Huw Price in Medium of Expression:
Lee Smolin likes big targets. His last book, The Trouble With Physics, took on the string theorists who dominate so much of contemporary theoretical physics. It was my engrossing in-flight reading on a trip to the Perimeter Institute a few years ago, where I first met its rather engaging author in person. I thoroughly enjoyed that battle, from my distant philosophical vantage point – “Pleasant is it to behold great encounters of warfare arrayed over the plains, with no part of yours in the peril,” as Lucretius put it (1). But now things are more serious: in Time Reborn Smolin has my team in his sights, and some part of mine is certainly in the peril, if he emerges victorious. Should I now be feeling sorry for the string theorists?

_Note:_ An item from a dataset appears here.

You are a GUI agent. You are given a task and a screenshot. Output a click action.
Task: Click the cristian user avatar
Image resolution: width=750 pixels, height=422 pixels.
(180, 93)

I’ll come back to that question, but first to the dispute itself, which is one of philosophy’s oldest feuds. One team thinks of time as we seem to experience it, a locus of flow and change, centered on the present moment – “All is flux”, as Heraclitus put it, around 500BC. The other team, my clan, are loyal instead to Heraclitus’s near contemporary, Parmenides of Elea. We think of time as it is described in history: simply a series or “block” of events, lined up in a particular order, with no distinguished present moment. For us, “now” is like “here” – it marks where we ourselves happen to stand, but has no significance at all, from the universe’s point of view.
Which side is right? Both teams have supporters in contemporary philosophy, but we Parmenideans claim powerful allies in modern physics, commonly held by physicists themselves to favour the block picture. Einstein is often quoted as one of our champions.